When you get married it’s to share a life. Clearly many Salon readers find a Peace Corp stint with their spouse very attractive. That’s great if it’s a shared dream or an agreed upon situation. If it’s not a shared dream then it’s just taking off on your partner for 2 years while they hold down the fort and try to deal with months on end without any physical contact.

The wife in this situation isn’t even at home long enough to express her dreams and ambitions to her husband directly. What kind of life are they sharing right now? She’s already absent and it looks like that’s going to be more of an issue in the future and not less. Waiting around for her personality to change, for her to suddenly want to settle down, is crazy. You can’t change another person.

I’m sorry to say this marriage sounds done. My goal would be trying to end it all and remain friends – in a few years who knows.

Tuesday, June 13, 2006 07:49 AM

Live life, go with your wife

[A] funny thing about regret is, that it's better to regret something you have done than to regret something you haven't done.

--Butthole Surfers

Tuesday, June 13, 2006 08:00 AM

Getting Married is Freaky?

Bug -

If you think getting married is freaky, then you had no business getting married. Jesus Christ Almighty. What a dumb ass.

Tuesday, June 13, 2006 08:15 AM

Not so intractable

This isn’t intractable, nor is it an either/or proposition. There’s a compromise that suits both spouses. I know, because I'm livin' it. It hasn’t always been pretty, but my partner & I made it work without splitting up. My summary: Clausewitz said "In war, everything is simple but the simple things are very, very hard". He could’ve been talking about relationships. But in relationships, both sides can win.

We’ve lived and worked overseas (in countries formerly called “third world”, “developing world”, the “hot places” or whatever) for over four years. When we first got together, she was already doing this work temporarily, a couple times a year. There was no suggestion then that she wanted more. After years of building my career, I was an executive in a tech company with a solid six-figure salary. Neither of us were in our twenties, which you can take that to mean that we were more set in our ways, or that we had less flexibility about our living situations, both of which are true.

My company was gobbled up by a bigger firm, and after the required waiting period I resigned to take a break and consider my next move. I went abroad with my partner just to see what her work was all about. The trip let me see first hand how good she was at it, and why it fulfilled her ... not to mention how much good she was actually doing. I started thinking about how I could help without, you know, actually seeing less of her. Eventually, that meant investing time in finding ways I could participate that made use of my skills and offered me some professional growth, as well as the satisfaction of doing something more meaningful than adding value for shareholders. This didn’t mean “following her” exactly; I didn’t think about it that way and so it didn’t trouble me. I was a high achiever who had made a significant investment in a career I liked and was good at … but opportunities come up that you don’t expect, I saw this as one of them and if it didn’t work out that way, well, at the end of the day, it’s still only a friggin’ job.
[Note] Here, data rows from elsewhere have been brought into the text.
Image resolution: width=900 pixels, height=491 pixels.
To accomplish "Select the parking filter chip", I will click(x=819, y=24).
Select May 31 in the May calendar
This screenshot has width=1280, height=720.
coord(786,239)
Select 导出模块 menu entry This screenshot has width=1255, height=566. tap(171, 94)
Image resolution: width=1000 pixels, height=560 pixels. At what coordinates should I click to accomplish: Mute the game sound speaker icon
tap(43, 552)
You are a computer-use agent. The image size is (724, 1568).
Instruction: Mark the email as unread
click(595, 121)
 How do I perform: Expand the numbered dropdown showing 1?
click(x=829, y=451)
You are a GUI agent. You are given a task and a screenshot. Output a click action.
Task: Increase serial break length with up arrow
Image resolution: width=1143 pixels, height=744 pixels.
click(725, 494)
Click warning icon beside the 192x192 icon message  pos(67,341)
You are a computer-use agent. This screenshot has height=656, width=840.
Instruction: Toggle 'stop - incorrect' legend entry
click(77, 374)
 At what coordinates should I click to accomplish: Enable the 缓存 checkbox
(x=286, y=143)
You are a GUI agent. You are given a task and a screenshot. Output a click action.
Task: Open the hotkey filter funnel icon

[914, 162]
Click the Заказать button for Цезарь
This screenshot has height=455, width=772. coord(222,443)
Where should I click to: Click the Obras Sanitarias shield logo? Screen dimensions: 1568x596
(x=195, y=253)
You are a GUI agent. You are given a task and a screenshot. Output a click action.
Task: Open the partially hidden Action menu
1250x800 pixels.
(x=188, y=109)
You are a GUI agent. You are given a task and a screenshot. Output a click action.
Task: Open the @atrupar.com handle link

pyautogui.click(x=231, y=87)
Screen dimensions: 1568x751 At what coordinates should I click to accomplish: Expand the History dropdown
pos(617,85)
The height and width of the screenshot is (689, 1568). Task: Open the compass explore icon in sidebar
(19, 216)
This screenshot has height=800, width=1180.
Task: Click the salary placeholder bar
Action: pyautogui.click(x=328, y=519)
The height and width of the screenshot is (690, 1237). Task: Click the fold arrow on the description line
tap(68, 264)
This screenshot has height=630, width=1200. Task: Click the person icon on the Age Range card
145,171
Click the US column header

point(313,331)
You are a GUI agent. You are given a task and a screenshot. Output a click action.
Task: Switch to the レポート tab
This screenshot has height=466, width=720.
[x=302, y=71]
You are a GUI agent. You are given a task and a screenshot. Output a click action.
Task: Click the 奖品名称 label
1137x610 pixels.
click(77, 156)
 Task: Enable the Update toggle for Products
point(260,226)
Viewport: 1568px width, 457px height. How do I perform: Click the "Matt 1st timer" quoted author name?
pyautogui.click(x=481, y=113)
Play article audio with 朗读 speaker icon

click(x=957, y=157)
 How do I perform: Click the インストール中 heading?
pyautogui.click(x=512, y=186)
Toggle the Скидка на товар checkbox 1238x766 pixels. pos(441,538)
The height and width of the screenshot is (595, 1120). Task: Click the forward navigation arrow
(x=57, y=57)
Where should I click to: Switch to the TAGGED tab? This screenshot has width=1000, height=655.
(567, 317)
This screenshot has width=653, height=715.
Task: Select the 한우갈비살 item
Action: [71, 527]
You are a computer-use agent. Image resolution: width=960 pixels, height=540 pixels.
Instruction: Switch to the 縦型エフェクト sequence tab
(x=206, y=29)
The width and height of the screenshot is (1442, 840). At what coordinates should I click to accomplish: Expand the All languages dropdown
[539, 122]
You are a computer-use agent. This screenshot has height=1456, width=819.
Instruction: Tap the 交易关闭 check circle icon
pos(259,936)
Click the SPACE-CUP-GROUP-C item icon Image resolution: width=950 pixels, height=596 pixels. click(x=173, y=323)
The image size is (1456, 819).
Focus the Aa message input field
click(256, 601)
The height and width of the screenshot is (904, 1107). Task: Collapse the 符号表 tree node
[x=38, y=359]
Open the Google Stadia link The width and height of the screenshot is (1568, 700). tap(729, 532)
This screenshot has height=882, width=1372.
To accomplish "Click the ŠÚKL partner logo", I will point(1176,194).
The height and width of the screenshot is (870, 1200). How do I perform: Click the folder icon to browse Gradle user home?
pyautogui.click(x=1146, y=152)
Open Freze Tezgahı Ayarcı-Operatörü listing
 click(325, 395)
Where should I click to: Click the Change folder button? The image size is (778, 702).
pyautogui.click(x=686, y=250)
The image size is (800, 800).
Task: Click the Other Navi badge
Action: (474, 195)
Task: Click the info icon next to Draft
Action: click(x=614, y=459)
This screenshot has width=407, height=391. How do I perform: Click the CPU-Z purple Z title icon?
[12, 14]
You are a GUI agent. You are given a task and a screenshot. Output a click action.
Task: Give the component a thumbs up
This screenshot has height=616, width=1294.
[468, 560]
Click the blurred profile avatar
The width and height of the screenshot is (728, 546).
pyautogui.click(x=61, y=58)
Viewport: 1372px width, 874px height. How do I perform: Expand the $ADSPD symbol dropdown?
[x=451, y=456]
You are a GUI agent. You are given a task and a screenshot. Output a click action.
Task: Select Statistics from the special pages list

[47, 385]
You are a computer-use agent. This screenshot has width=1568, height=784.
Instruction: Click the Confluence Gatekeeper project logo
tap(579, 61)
There was no quick solution. Nothing I’d done was a perfect match. We talked about options endlessly, argued over the details, occasionally lost patience, made compromises about things we had both taken for granted, found something we could live with and came to a decision together.

We were "lucky" enough to eventually find a gig that let us work together. I use the quotes because sometimes that was a real pain in the ass. I had been the 'superior' in the managerial pecking order, but was now the subordinate; I was the one with all the management experience, but was now working for my partner, who didn't do a great job making use of me or even of listening. A lot of times in our first two-year project I felt abandoned by her, since it was so all consuming, she was the lead, and well, as I could see for myself my needs were less urgent than what we were doing. Hard to swallow. At the same time, she was shouldering more pressure than I was, so she needed support. We had to find our way, in other words. Just like in any partnership or marriage.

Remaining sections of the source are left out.